→ Task set
A. Reproduce the passage of the Ping i200 shaft post verbatim, starting at "# Ping i200" and ending at "or regular shaft?".
B. Pick up the Ping i200 shaft post after its final sentence and keep writing it.

→ Document text
· · · · · · ·

# Ping i200 stiff or regular shaft



## kmaultsby (Aug 6, 2017)

I have been looking at ping i200 for awhile. I am a little weird I learn how the play golf with Wilson Staffs back in the seventies over the years playing different sets of clubs it seems every time I go to game improvement clubs I play worst. My handicap is around fifteen and I was thinking game improvement clubs will help me but it gets worse. I playing Titleist AP1 and they fill like shelves. Today I hit the Taylormade M1 Mizuno forge balance JPX 900 Taylormade p770 and the Ping i200. The club that had the smallest dispersion was the i200's. The shaft was the stock AWT 2.0 stiff shaft. 
My question is should I go with the stiff or regular shaft?
Here are my numbers.

· · · · · · ·

→ Supplied material
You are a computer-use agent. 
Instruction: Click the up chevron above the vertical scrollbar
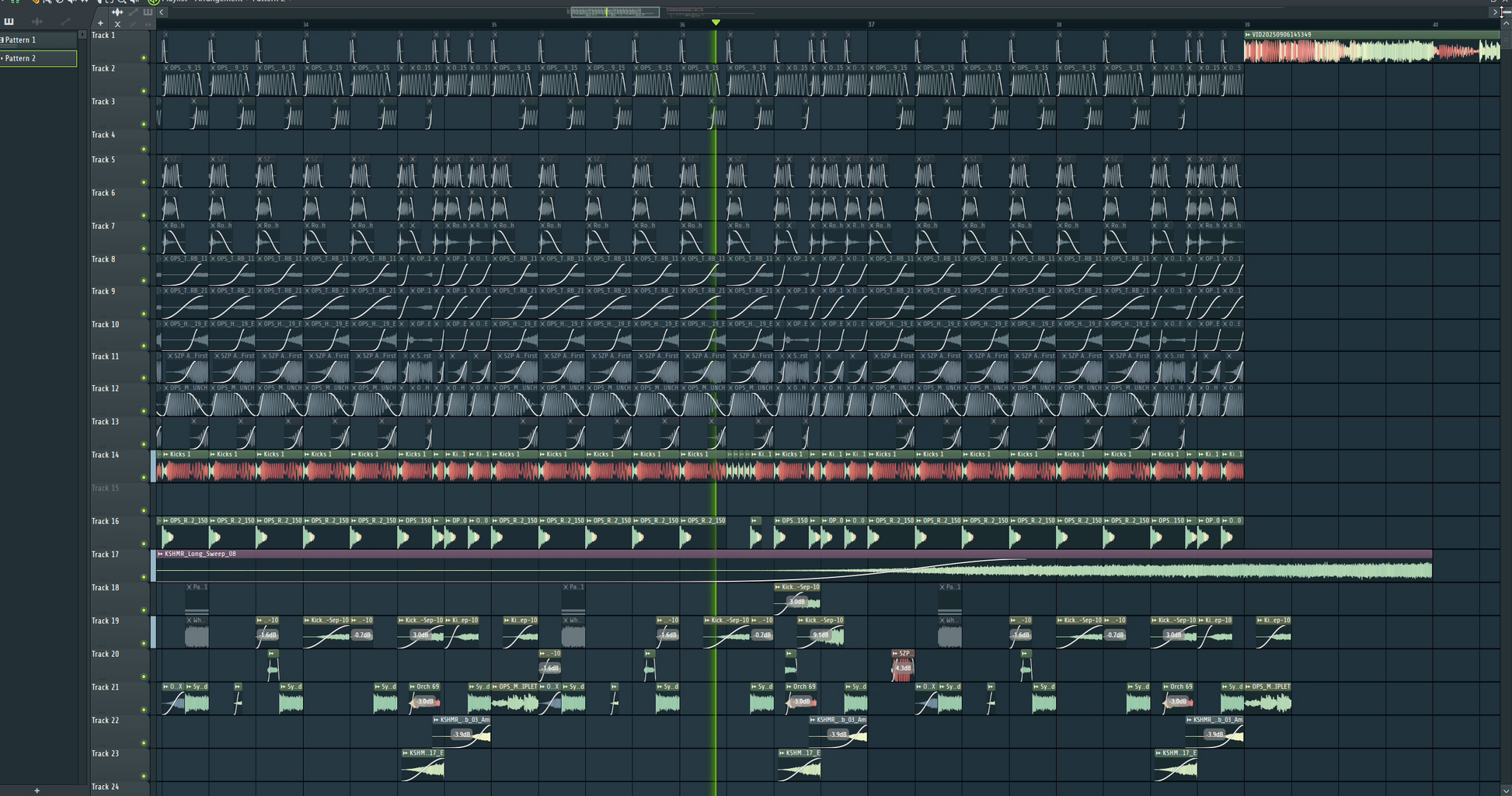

· · · · · · ·

→ Set of answers
A.
# Ping i200 stiff or regular shaft



## kmaultsby (Aug 6, 2017)

I have been looking at ping i200 for awhile. I am a little weird I learn how the play golf with Wilson Staffs back in the seventies over the years playing different sets of clubs it seems every time I go to game improvement clubs I play worst. My handicap is around fifteen and I was thinking game improvement clubs will help me but it gets worse. I playing Titleist AP1 and they fill like shelves. Today I hit the Taylormade M1 Mizuno forge balance JPX 900 Taylormade p770 and the Ping i200. The club that had the smallest dispersion was the i200's. The shaft was the stock AWT 2.0 stiff shaft. 
My question is should I go with the stiff or regular shaft?

B.
7 iron

My average numbers 
club head speed 74.3 
ball speed 101mph
launch angle 24.6
side spin 315 L rpm
backspin 3463
Total spin 3501
peak height 31 yards
average Carry 145.33
Total distance 159.42
offline 2 yards


----------



## rainorshinegolf (Sep 20, 2017)

You should fit right into the stiff shaft category, but there are some other factors outside of these numbers, most importantly, tempo. Just try the stiff shafts out and if they dont have enough feel or forgiveness, then you would probably benefit from a regular shaft.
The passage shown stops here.